> _GIVEN REQUEST_
Starting at the line that contains "The height and" and ending at the end of the listing, rewrite those lines with "departing" swapped for "outbound" and everything else unchanged. Leave the pictures out of your answer.

>>>

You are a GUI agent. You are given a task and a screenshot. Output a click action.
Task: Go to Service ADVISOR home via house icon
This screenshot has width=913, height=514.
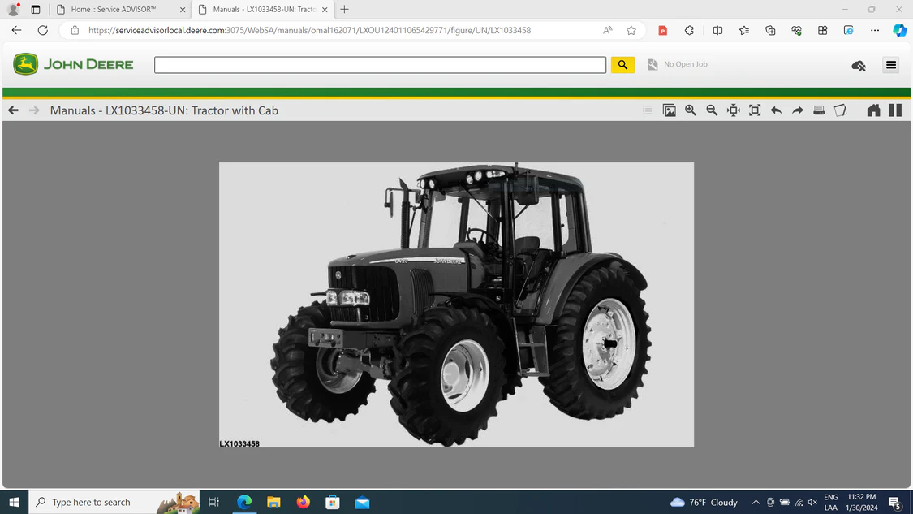(x=873, y=110)
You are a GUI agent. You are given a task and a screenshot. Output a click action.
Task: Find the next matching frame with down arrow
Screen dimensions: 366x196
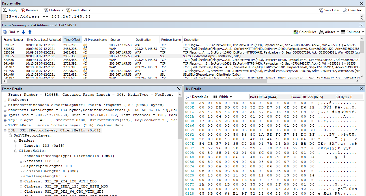(23, 32)
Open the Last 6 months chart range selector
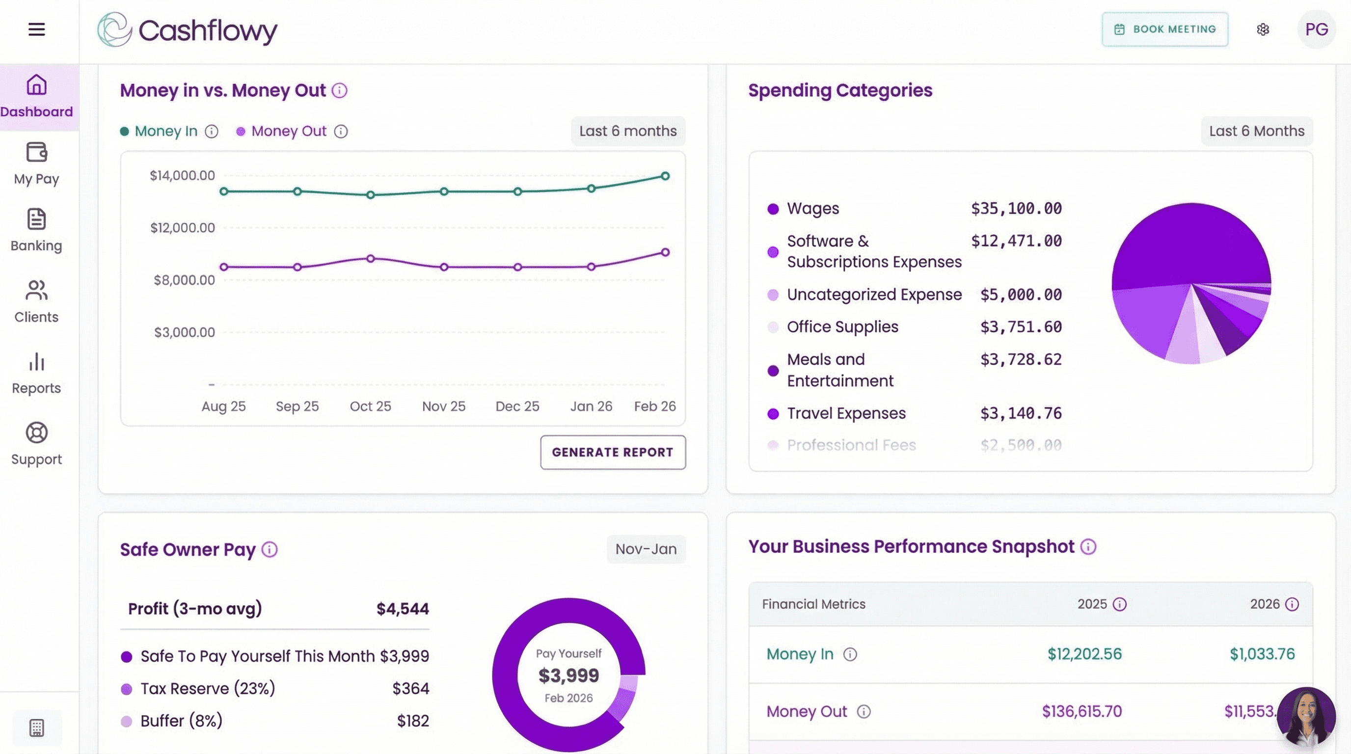This screenshot has width=1351, height=754. (628, 131)
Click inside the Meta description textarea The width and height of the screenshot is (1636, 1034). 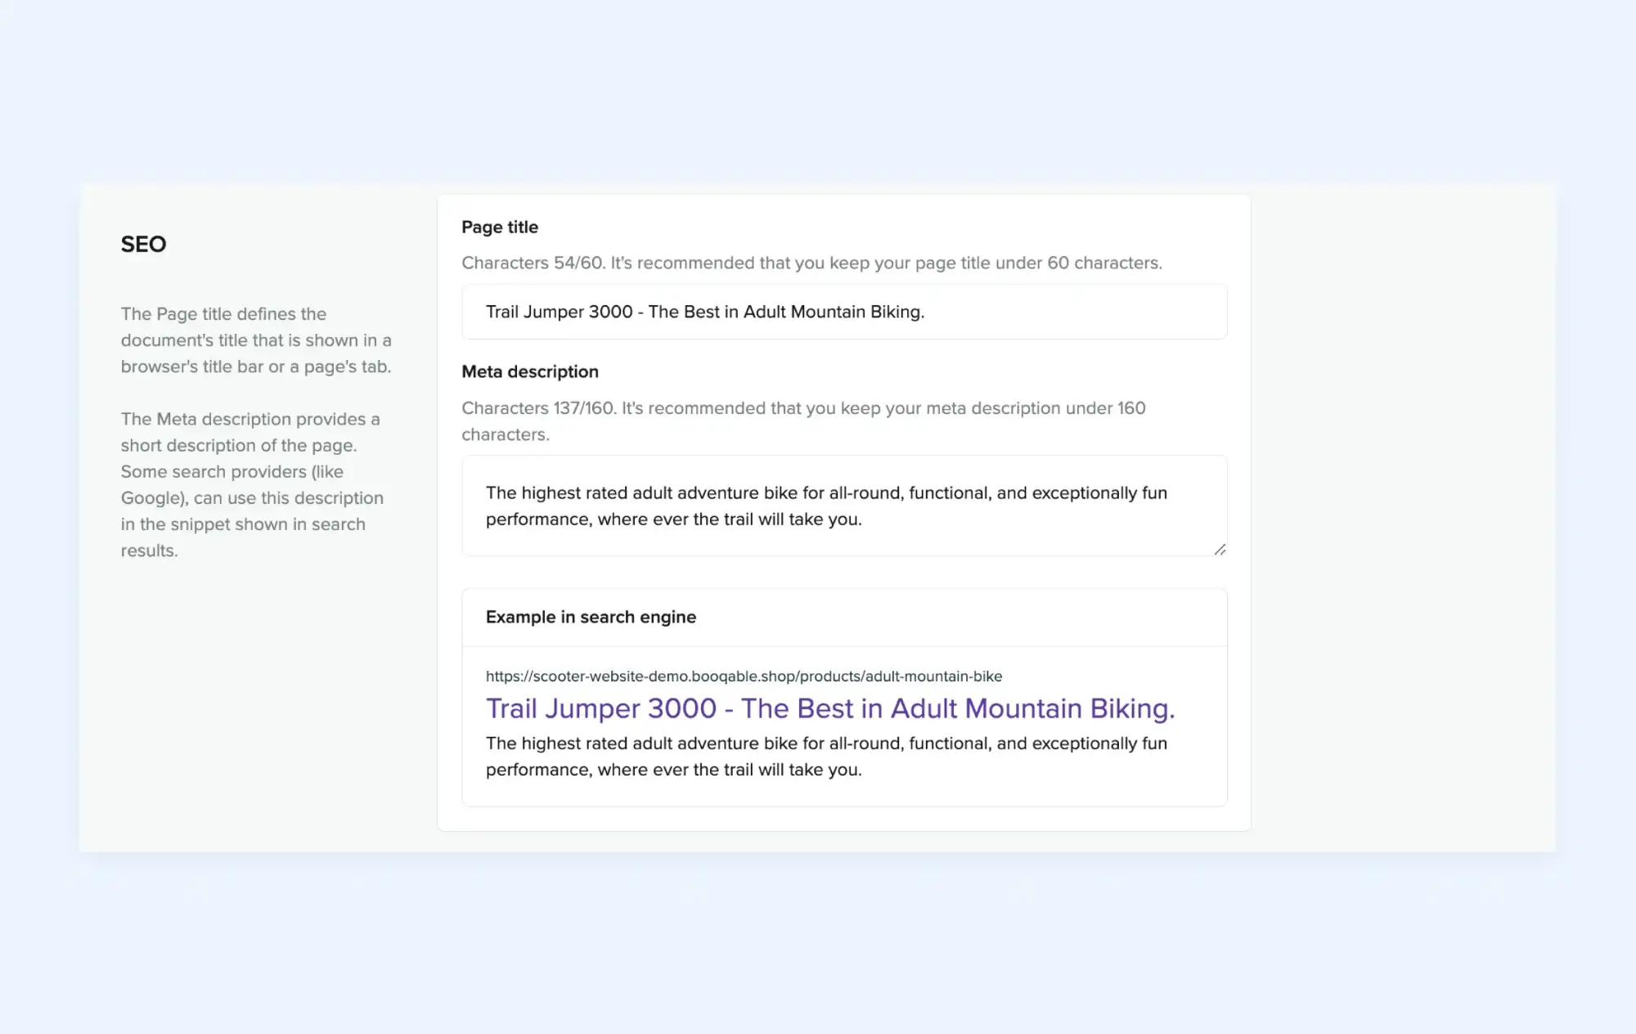(844, 506)
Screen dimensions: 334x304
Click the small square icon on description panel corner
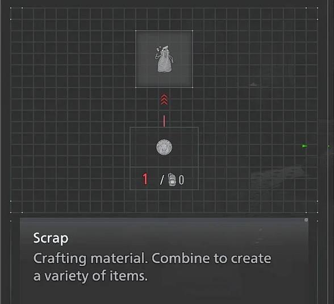pyautogui.click(x=306, y=220)
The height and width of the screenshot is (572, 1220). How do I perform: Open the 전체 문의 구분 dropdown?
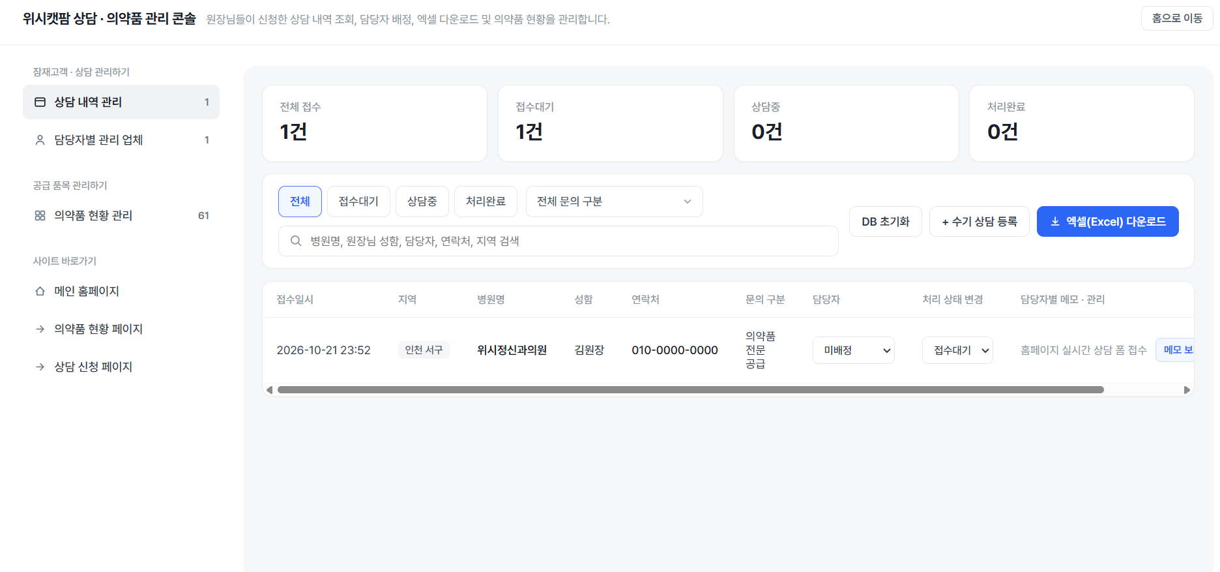click(x=614, y=202)
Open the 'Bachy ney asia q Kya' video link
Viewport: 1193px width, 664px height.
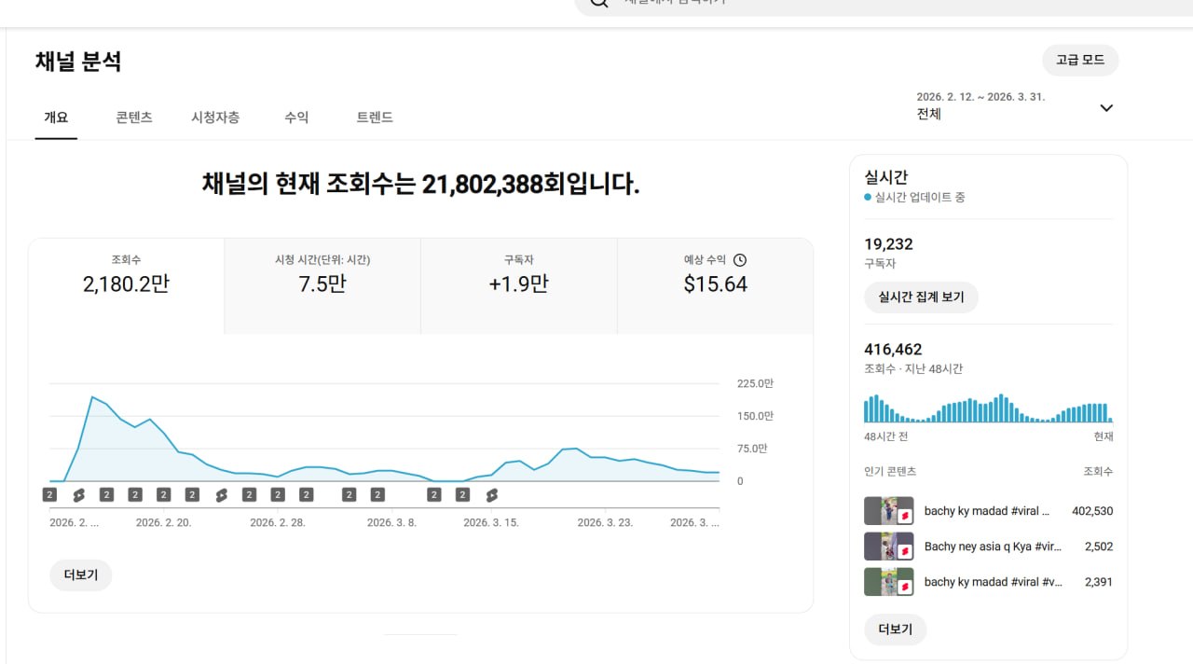[x=993, y=546]
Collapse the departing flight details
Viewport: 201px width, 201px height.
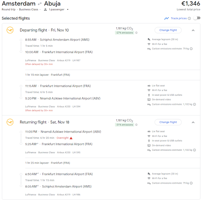[x=193, y=30]
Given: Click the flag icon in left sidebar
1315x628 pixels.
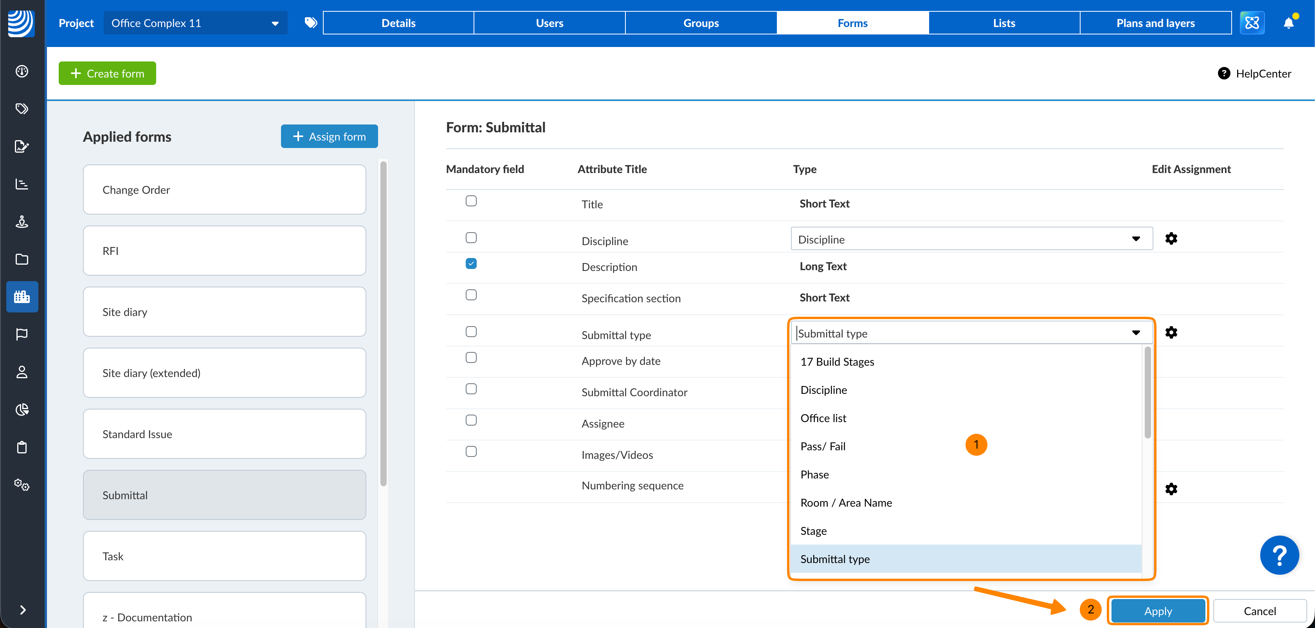Looking at the screenshot, I should (22, 334).
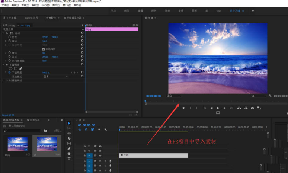Open Program Monitor wrench settings
288x173 pixels.
coord(270,96)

<<<

> _ANSWER FOR THIS EXERCISE_
The height and width of the screenshot is (572, 1220). How do I perform: Open the 전체 문의 구분 dropdown?
click(x=614, y=202)
Open the 'Bachy ney asia q Kya' video link
Viewport: 1193px width, 664px height.
[x=993, y=546]
Collapse the outbound flight details
Viewport: 201px width, 201px height.
[x=193, y=30]
Given: Click the flag icon in left sidebar
1315x628 pixels.
Looking at the screenshot, I should (22, 334).
Open Program Monitor wrench settings
288x173 pixels.
coord(270,96)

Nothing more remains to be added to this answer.